Paracetamol/metoclopramide

Combination of
- Paracetamol: Analgesic
- Metoclopramide: Dopamine antagonist

Clinical data
- Routes of administration: Oral

Legal status
- Legal status: AU: S3 (Pharmacist only); UK: POM (Prescription only); OTC (CH);

Identifiers
- CAS Number: 73802-00-3;

= Paracetamol/metoclopramide =

Oral fixed dose combination prescription medication

Paracetamol/metoclopramide hydrochloride is an oral fixed dose combination prescription medication containing the analgesic paracetamol (500 mg) and the anti-emetic metoclopramide hydrochloride (5 mg). Formulated as a tablet and as sachets of a water-soluble powder, it is sold under the trade name Paramax by Sanofi-Synthelabo, and in Switzerland as Migraeflux MCP, in Australia it is sold as Meteclomax and Anagraine.

The combination is used to treat the symptoms of migraine, both to relieve headache (the analgesic) and to treat associated nausea and vomiting (the antiemetic). In addition to its direct anti-emetic effect metoclopramide also stimulates gastric emptying (prokinetic), which is often delayed during migraine attacks, and accelerates the absorption of paracetamol. However the improvement in paracetamol absorption has been questioned.

The combination of metoclopramide to the paracetamol has been shown to enhance the analgesia relief when used to treat the pain of arthritis.

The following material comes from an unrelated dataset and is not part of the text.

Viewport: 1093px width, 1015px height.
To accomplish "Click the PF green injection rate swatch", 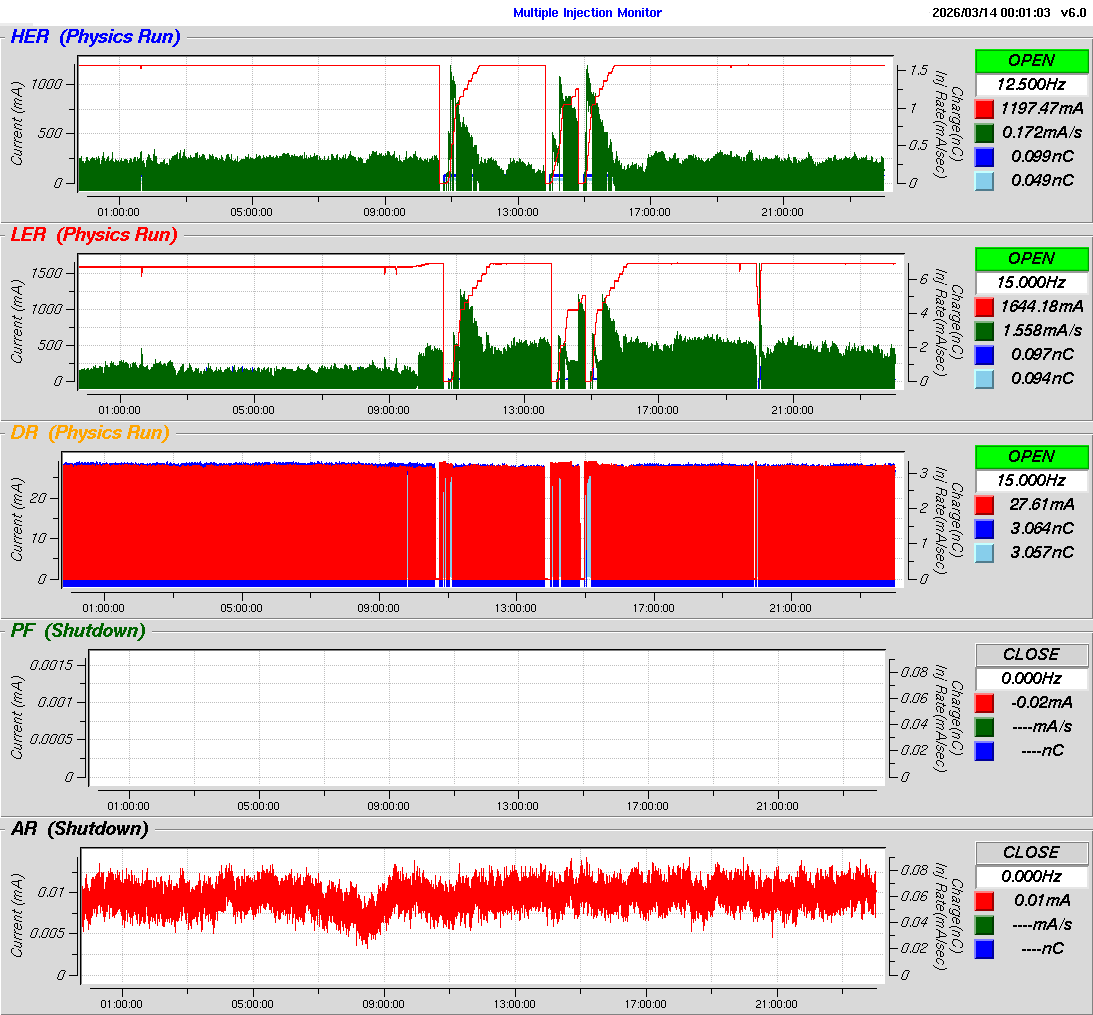I will point(984,726).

Whilst the individual component drugs may be prescribed individually, as a combination, it is only available as the branded Paramax preparation in the UK. In the UK there are only two other combination analgesics with antiemetics (i.e., anti-nausea) products available: MigraMax (aspirin with metoclopramide) and the over-the-counter drug Migraleve (paracetamol and codeine for analgesia, with buclizine as the antiemetic). The role for these products is between just the use of simple analgesics (paracetamol or ibuprofen) and the triptan class of drugs; although the latter are not options during pregnancy. In the elderly although triptans are generally avoided, so too are antiemetics such as metoclopramide due to higher risks of side effects. In Australia and New Zealand, the combination is available without prescription from pharmacies.